Nobody likes to hear bad news in December. But I'd rather hear about a rainstorm ahead of time rather than be caught short without an umbrella! With that in mind, keep an eye on our big miners heading into 2026. Especially the ones that deal in iron ore exports to China. That's the warning from Westpac, as it highlights that the iron ore market "has all the settings for a correction" as we move into 2026.
Westpac notes in its December commodities update that iron ore in particular defied analyst expectations in 2025. However, the music may still be about to slow down for exporters of the once-essential mineral. Westpac notes that iron ore prices defied expectations of a downturn in 2025, but added that the downturn wasn't avoided. Merely delayed. The bank now says the iron ore market is headed for a sizeable correction, which is set to have implications on local mining stocks.
Iron ore finished 2025 around US$105 a tonne, rising modestly in a year when most forecasts pointed to a decline. That resilience helped cushion miners from sharp falls in LNG, oil and thermal coal prices.
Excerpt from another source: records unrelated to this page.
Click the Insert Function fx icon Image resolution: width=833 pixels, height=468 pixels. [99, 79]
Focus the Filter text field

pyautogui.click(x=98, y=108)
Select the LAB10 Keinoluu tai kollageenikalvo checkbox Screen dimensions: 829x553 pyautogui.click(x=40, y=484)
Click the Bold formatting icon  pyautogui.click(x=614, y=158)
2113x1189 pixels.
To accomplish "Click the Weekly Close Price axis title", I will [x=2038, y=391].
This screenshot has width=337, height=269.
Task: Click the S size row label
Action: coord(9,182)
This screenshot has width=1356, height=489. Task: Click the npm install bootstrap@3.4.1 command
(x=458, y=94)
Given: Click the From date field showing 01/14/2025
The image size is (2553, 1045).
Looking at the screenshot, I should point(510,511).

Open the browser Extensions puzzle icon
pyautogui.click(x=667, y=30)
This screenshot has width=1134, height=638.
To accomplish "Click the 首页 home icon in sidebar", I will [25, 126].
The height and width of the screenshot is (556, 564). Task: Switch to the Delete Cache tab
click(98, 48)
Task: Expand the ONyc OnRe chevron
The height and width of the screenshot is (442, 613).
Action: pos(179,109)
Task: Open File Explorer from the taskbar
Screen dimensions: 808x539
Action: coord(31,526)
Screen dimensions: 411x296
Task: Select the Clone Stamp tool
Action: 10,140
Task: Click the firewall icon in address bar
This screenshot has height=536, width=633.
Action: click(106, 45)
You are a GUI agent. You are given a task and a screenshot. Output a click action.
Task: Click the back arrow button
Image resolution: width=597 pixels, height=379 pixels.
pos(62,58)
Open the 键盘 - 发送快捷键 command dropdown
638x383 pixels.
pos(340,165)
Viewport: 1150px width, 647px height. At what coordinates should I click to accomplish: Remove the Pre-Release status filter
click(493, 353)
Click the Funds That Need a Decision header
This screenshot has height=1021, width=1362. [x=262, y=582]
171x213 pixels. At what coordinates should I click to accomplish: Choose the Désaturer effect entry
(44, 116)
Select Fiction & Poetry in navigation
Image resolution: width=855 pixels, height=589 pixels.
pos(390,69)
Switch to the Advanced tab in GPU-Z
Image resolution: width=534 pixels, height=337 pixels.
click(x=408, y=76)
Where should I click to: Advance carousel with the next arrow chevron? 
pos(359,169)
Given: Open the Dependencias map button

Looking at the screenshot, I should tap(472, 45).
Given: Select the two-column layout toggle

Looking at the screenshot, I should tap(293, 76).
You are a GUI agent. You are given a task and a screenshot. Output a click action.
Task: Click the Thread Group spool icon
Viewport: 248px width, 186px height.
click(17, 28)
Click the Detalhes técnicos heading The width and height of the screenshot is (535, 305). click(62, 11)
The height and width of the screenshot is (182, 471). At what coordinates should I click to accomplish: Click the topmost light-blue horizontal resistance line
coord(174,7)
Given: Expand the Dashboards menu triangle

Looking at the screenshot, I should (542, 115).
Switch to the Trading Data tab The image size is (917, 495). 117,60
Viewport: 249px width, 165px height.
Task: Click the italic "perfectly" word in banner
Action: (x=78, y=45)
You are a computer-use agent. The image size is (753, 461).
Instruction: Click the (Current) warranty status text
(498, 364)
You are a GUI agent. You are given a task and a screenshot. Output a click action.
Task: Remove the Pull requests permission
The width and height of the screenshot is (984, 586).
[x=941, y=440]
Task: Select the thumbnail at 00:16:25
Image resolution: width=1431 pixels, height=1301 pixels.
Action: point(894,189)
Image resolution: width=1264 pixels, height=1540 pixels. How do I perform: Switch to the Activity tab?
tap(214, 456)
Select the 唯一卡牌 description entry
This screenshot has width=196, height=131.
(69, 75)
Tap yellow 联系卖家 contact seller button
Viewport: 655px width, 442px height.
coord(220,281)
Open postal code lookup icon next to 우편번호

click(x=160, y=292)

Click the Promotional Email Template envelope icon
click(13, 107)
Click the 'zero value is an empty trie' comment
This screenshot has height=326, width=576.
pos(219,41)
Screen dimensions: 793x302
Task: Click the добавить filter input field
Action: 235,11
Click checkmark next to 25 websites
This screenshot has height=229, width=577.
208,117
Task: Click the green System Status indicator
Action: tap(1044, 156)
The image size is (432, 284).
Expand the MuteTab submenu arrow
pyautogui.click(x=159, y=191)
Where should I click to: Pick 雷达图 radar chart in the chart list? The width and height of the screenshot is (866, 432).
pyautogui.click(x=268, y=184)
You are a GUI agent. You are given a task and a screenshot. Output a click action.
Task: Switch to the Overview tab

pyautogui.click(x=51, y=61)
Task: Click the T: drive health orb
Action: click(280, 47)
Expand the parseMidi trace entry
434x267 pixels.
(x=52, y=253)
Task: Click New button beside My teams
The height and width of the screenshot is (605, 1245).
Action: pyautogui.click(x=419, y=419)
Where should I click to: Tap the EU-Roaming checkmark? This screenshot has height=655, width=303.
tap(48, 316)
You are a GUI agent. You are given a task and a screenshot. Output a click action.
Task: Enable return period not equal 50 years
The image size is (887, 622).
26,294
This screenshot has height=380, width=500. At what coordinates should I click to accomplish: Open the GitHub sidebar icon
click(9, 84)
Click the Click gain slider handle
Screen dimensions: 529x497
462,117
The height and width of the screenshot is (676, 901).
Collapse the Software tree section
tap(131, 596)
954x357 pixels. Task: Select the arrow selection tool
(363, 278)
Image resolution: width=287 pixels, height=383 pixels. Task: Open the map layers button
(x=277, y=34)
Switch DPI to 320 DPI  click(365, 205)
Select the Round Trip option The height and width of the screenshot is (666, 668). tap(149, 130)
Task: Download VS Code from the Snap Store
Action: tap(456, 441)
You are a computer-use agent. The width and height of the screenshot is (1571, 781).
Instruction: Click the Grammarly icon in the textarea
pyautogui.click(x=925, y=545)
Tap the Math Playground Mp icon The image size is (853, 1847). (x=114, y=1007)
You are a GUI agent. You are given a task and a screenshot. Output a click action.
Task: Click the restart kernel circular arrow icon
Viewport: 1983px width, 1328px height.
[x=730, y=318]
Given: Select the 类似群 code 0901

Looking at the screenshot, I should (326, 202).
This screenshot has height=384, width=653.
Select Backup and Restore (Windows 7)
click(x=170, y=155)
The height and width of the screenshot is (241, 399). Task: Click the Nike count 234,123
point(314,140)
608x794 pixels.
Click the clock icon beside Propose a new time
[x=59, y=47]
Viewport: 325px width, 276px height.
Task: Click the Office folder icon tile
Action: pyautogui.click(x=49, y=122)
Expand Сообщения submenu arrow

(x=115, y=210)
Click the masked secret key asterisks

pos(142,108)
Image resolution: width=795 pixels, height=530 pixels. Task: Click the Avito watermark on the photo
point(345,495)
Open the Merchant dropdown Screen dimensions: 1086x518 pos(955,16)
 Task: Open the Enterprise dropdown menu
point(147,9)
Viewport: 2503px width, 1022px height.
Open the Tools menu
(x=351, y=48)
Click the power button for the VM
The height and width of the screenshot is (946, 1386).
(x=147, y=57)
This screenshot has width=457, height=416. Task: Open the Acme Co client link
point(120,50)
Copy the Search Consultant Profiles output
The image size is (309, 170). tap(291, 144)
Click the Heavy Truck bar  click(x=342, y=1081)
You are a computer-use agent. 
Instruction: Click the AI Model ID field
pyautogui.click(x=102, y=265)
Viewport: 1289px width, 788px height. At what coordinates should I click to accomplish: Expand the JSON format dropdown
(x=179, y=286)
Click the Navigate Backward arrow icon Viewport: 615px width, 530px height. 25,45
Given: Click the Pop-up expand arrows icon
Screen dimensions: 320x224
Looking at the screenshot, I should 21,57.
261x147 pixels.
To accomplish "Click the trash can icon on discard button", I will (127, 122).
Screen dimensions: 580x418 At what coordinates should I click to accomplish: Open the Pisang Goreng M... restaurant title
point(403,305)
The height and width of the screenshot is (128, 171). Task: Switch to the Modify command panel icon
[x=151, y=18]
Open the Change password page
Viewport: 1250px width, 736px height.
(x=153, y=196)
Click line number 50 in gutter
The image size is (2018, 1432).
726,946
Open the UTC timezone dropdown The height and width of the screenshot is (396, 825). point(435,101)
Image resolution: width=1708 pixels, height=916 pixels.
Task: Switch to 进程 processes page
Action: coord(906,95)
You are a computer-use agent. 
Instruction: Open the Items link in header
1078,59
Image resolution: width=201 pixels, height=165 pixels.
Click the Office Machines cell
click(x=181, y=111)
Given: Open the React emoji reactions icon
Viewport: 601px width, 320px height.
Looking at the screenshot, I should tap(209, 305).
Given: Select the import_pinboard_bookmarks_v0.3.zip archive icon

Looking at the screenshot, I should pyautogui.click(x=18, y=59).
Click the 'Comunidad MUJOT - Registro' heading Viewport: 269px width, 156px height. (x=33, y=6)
Westpac’s December 2025 outlook argues that strength is unlikely to persist. Its economists forecast iron ore prices to fall about 20 per cent to roughly US$83 a tonne by the end of 2026.
The call rests squarely on demand trends in China. Westpac notes that Chinese steel production peaked in 2020 and has been trending lower since. Over the past year, output of both pig iron and crude steel has fallen sharply, while global steel utilisation rates have dropped. Despite this, Chinese iron ore imports have remained broadly flat, and domestic ore production has declined, contributing to rising port inventories relative to steel output.
Westpac also points to deteriorating economics for Chinese steelmakers. The cost of key inputs, including Australian iron ore and metallurgical coal, has continued to rise, while Chinese steel prices have fallen. This has created the widest gap between input costs and steel prices since mid-2024. In that earlier period, the imbalance was resolved through a sharp fall in iron ore and coal prices, a precedent Westpac says increases confidence in its current forecast.
For Australia, the significance lies in iron ore’s outsized role in export earnings. A price correction of the scale Westpac expects would flow directly into lower realised prices for miners whose primary product is iron ore. The bank does not argue that demand is collapsing, but rather that supply, inventories and margins are misaligned after a year of unexpected price strength.
Westpac’s broader commodities outlook provides some context. While it expects its overall commodities index to ease only modestly by the end of 2026, iron ore is forecast to be the largest drag. Strength in gold and support for base metals such as copper and aluminium are expected to offset some of the weakness elsewhere.